Dans ce cadre, à lui seul presque un aveu, j'entendais faire une cour appuyée à Fanfan sans jamais m'ouvrir tout à fait. Mon programme serait de me répandre en attentions équivoques que mes paroles ou mes omissions démentiraient. Je désirais que cette soirée fût un jeu de subtiles frustrations mêlées d'instants où tous les espoirs lui paraîtraient permis.

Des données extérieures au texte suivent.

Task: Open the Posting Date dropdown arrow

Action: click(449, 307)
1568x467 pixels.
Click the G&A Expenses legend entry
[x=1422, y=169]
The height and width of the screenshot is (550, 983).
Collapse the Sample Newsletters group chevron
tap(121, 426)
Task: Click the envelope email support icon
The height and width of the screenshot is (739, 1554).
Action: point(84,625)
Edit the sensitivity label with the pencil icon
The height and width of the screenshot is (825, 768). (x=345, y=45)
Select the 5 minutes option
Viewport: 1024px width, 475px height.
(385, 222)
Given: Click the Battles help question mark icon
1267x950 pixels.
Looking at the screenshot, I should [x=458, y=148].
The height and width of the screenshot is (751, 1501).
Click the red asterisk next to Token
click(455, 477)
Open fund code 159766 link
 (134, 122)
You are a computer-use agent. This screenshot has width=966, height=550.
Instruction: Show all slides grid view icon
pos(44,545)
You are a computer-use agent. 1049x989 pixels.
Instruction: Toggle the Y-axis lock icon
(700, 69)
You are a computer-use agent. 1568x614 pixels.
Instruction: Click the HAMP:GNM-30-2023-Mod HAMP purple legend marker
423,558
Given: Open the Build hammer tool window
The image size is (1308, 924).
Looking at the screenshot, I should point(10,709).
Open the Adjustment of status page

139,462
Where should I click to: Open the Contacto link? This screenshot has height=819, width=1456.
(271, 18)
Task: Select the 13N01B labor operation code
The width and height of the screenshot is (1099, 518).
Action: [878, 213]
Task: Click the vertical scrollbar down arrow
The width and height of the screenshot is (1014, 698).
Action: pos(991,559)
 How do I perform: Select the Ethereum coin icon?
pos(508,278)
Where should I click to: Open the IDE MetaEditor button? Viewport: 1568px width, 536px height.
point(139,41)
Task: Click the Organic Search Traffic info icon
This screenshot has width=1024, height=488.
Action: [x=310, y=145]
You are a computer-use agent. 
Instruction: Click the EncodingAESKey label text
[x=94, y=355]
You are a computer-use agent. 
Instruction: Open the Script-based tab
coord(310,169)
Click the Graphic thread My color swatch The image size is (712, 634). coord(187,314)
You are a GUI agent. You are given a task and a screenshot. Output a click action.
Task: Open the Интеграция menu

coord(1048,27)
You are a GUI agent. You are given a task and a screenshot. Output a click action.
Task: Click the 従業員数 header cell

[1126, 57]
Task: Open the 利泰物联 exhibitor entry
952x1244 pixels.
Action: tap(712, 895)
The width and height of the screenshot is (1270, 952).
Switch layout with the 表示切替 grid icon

On s'étonnera peut-être de me voir ainsi régler ma conduite; les amoureux ne s'abandonnent-ils pas habituellement à l'ivresse de leurs emportements ? Sans doute. Mais il y a toujours eu en moi un calculateur doublé d'un être sincère. J'allais, certes, avoir recours à une tactique, mais avec candeur. J'avais une authentique passion pour les manèges de l'amour, auxquels je ne me suis jamais livré qu'en tremblant.
Je n'étais d'ailleurs pas certain d'agir selon mes intentions. Prévoir mes attitudes loin de Fanfan n'était guère difficile. A l'exécution, l'exercice serait autrement plus ardu. Qui sait si son regard ne me dépouillerait pas de ma volonté ? Je pensais cependant être capable de tempérer mes élans. Je voulais le croire."

~ Alexandre Jardin, Fanfan





Mademoiselle Liberté fait encore des siennes ce soir.